Dal 1° gennaio 2026, fare il pieno di diesel costa più che uno di benzina. Una situazione che non si vedeva da tre anni, frutto delle modifiche fiscali introdotte dalla nuova Legge di Bilancio: l’aumento delle accise sul gasolio e la riduzione di quelle sulla benzina hanno invertito i prezzi dei carburanti.

Il prezzo medio nazionale del diesel nella mattina del 5 gennaio è di 1,666 euro al litro, contro 1,650 euro al litro della benzina. Un’inversione che ricorda i tempi immediatamente successivi alla crisi dei prezzi del 2023, scatenata dall’invasione russa dell’Ucraina. Grazie al taglio dell’accisa, la benzina scende al livello più basso dal dicembre 2022.


Pedaggi autostradali: scattano gli adeguamenti

Anche i pedaggi aumentano. Per la maggior parte delle tratte l’incremento sarà dell’1,5%, in linea con l’inflazione. Alcune tratte, come Concessioni del Tirreno (A10 e A12), Ivrea-Torino-Piacenza (A5 e A21) e Strada dei Parchi (A24-A25 e diramazioni), non subiranno variazioni.
Incrementi specifici: Salerno-Pompei-Napoli +1,925%, Autostrada del Brennero +1,46% (in attesa della nuova concessione).


Sigarette e tabacco: rincari in arrivo

La legge di Bilancio prevede un aumento progressivo delle accise sui tabacchi per il triennio 2026-2028:

  • 2026: +15 centesimi a pacchetto
  • 2027: +25 centesimi
  • 2028: +40 centesimi

Gli aumenti riguarderanno anche le sigarette elettroniche, incidendo sul costo complessivo del tabacco.
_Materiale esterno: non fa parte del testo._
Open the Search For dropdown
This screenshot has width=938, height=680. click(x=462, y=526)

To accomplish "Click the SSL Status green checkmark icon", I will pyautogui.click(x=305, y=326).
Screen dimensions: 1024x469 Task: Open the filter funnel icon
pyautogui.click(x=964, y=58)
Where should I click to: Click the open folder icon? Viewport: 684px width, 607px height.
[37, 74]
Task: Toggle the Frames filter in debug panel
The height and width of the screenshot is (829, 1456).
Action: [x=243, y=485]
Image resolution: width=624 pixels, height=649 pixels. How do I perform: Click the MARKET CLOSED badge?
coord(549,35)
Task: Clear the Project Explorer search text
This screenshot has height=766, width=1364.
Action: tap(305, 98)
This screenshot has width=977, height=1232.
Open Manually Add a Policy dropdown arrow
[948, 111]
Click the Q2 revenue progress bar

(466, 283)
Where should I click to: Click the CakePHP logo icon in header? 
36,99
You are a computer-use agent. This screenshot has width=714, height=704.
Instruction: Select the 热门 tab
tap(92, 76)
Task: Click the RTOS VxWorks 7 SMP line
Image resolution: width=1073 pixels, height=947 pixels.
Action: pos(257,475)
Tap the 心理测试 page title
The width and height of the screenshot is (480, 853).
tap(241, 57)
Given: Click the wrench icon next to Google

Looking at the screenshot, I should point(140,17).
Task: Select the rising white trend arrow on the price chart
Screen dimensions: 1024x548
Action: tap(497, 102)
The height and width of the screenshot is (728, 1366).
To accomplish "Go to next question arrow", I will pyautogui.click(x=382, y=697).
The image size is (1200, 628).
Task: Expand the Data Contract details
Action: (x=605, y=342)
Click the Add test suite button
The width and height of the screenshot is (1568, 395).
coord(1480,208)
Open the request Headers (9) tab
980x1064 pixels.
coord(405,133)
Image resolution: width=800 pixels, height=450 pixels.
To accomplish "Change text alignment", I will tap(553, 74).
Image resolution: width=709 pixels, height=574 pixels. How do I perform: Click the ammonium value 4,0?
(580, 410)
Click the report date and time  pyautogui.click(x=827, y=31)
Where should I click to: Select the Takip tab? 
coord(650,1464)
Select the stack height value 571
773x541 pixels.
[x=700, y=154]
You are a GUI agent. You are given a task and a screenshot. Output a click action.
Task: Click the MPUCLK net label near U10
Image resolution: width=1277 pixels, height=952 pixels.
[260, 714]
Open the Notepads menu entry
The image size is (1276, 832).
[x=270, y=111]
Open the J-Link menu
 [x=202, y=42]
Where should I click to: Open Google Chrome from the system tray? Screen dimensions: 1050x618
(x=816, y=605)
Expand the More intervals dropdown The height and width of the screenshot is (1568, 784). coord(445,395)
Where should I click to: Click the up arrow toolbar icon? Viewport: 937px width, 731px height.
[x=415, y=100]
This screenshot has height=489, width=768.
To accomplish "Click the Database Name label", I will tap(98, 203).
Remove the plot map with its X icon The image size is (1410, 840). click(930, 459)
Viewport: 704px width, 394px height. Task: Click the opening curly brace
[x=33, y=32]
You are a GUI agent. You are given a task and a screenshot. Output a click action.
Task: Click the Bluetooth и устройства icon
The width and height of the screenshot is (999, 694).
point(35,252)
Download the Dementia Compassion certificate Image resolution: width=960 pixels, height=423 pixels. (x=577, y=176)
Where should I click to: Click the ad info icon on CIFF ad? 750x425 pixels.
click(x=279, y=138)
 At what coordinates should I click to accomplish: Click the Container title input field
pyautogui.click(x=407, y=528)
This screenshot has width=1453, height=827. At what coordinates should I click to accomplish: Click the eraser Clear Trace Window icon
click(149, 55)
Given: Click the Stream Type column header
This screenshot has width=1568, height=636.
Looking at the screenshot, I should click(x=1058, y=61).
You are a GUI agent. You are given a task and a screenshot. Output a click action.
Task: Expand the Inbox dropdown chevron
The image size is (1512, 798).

Altri rincari per cittadini e consumatori

  • Imposta di soggiorno: i comuni potranno aumentarla fino a 2 euro a notte; nei territori vicini ai Giochi Olimpici Milano-Cortina 2026, l’incremento massimo sarà di 5 euro.
  • Assicurazioni auto: l’aliquota sulle polizze accessorie sale al 12,5%.
  • Pacchi da Paesi extra-UE sotto i 150 €: scatta un contributo di 2 euro.
  • Transazioni finanziarie: la Tobin tax raddoppia dallo 0,2% allo 0,4%.

Cosa resta invariato

Non tutte le novità sono aumenti: alcune misure sono sospese o rinviate.

  • Multe stradali: nessun aumento per tutto il 2026, grazie al decreto Milleproroghe.
  • Tassa aeroportuale Emilia-Romagna: esente a Rimini, Forlì e Parma.
  • Sugar e plastic tax: rinviate al 1° gennaio 2027.

💡 In breve:
Il 2026 inizia con diesel più caro della benzina, pedaggi e tabacchi in aumento e nuove imposte su pacchi e transazioni finanziarie. Restano però sospese alcune tasse e aumenti, alleggerendo il carico sui cittadini in attesa di eventuali ulteriori rincari.